Lines from the one containing "Click the summary" through the last line of the data are to be repeated word for word, both ends included.
○ ○ ○
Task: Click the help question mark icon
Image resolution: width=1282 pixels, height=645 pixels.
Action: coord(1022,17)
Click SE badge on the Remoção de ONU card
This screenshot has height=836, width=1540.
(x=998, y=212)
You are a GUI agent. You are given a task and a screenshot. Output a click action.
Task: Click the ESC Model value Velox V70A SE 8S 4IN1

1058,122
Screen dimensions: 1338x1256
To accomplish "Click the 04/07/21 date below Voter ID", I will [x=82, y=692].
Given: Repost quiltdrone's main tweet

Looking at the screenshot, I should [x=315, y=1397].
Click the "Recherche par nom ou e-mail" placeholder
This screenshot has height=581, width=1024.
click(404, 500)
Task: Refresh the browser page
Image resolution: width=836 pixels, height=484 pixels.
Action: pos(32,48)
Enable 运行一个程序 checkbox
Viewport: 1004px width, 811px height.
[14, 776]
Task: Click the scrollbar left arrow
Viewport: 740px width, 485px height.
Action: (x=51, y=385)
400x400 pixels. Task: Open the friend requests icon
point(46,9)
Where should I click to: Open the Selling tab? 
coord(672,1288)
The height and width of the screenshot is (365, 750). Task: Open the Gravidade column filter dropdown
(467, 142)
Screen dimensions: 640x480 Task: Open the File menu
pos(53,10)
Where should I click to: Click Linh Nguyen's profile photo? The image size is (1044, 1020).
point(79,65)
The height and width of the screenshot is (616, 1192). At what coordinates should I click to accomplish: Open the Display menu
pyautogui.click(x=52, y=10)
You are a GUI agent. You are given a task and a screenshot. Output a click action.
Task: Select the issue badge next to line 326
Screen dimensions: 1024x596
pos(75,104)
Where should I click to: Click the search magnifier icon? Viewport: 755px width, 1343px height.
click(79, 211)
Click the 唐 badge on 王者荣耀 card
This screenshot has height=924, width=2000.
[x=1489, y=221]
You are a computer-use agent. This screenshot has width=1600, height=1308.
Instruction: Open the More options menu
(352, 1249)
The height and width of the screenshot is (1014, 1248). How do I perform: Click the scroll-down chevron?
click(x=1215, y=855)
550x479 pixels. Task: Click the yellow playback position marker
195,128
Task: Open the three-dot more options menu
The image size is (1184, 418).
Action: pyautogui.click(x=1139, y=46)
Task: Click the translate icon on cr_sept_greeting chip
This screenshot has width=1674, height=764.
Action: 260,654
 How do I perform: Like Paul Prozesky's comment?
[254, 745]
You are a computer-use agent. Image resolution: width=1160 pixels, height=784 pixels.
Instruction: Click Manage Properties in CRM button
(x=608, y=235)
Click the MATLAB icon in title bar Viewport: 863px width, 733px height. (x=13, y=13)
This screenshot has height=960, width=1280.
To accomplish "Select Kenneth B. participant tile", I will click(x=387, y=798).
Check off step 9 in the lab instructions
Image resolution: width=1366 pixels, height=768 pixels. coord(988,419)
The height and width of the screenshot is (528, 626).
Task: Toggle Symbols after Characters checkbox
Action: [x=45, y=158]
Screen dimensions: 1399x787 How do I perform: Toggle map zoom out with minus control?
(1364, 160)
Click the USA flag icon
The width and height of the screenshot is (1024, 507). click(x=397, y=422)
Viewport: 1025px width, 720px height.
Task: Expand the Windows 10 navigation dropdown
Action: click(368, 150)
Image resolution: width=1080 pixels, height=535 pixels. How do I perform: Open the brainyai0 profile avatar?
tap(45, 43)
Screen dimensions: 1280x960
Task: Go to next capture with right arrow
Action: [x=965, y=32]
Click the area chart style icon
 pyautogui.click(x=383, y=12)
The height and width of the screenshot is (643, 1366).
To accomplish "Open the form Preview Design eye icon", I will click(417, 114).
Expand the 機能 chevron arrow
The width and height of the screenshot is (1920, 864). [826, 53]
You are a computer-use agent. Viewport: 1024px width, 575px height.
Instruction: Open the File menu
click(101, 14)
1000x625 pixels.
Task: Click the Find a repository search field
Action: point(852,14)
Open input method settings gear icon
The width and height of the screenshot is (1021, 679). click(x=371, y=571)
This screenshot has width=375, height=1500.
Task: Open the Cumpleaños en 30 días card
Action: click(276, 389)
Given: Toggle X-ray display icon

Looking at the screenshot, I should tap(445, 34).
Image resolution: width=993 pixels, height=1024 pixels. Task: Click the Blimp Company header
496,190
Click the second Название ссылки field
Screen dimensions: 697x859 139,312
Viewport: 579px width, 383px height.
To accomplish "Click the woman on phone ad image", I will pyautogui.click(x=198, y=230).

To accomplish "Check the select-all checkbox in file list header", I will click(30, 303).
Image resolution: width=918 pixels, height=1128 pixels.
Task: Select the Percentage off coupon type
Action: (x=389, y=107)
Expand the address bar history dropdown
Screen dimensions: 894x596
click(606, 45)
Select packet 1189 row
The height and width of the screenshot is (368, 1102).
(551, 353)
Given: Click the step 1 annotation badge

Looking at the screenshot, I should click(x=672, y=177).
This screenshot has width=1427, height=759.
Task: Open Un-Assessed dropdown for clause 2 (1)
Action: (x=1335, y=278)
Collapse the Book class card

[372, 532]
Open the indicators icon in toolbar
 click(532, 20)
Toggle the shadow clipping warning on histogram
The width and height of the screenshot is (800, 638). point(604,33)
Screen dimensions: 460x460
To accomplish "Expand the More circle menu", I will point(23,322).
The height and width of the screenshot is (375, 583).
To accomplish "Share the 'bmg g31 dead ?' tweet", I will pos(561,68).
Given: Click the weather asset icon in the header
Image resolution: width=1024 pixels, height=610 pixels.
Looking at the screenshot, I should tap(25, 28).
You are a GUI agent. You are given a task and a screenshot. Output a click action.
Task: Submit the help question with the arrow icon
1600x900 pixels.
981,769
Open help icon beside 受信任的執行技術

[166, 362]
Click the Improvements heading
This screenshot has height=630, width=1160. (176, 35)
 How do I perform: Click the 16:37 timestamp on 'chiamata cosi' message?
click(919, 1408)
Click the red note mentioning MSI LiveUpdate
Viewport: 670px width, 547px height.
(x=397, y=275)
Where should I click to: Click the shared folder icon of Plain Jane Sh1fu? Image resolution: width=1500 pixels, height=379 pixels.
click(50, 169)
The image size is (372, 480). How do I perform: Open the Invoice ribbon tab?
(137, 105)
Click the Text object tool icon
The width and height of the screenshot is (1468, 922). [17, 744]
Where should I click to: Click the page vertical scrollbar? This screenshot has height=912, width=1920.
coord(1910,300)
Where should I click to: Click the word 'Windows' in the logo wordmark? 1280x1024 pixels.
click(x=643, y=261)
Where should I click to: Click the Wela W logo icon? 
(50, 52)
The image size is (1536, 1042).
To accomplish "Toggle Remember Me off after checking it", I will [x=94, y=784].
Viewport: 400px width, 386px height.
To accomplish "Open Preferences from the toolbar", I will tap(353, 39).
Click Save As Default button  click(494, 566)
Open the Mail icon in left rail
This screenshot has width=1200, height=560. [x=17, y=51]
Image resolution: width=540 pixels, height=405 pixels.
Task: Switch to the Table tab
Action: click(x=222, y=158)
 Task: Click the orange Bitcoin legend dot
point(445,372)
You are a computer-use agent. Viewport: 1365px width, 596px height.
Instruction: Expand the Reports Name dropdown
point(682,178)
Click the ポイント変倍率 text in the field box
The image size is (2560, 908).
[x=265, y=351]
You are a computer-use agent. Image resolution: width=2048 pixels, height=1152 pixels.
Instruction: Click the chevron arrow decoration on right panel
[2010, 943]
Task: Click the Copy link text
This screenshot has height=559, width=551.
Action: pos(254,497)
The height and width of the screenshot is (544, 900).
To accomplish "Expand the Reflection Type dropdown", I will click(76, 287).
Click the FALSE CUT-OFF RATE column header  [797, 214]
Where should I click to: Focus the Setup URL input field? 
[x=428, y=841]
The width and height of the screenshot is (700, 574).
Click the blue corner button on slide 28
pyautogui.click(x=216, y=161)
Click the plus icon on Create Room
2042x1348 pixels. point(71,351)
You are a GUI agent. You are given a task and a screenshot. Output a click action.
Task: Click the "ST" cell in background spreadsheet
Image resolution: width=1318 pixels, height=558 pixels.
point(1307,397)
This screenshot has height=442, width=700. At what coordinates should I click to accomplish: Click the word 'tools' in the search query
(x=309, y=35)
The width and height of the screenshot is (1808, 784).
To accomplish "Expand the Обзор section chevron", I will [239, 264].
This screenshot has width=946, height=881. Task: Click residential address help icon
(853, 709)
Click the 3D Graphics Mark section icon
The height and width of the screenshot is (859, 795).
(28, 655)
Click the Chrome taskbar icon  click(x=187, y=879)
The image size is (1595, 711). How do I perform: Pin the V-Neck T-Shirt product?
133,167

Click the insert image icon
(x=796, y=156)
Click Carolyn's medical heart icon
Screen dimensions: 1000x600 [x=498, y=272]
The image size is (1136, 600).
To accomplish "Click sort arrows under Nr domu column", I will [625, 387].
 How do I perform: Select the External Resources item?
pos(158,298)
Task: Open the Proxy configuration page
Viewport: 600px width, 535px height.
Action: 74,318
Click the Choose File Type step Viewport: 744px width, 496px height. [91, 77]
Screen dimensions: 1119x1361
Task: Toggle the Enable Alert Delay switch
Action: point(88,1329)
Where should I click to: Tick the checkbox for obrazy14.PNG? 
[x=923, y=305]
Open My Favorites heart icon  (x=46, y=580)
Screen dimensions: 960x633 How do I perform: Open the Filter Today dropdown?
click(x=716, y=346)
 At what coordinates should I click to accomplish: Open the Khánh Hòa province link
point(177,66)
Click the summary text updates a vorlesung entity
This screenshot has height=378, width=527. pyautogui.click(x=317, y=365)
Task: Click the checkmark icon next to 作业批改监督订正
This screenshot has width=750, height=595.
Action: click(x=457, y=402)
○ ○ ○
* _RESPONSE TO THE EXERCISE_
Click the summary text updates a vorlesung entity
This screenshot has height=378, width=527. pyautogui.click(x=317, y=365)
Task: Click the checkmark icon next to 作业批改监督订正
This screenshot has width=750, height=595.
Action: click(x=457, y=402)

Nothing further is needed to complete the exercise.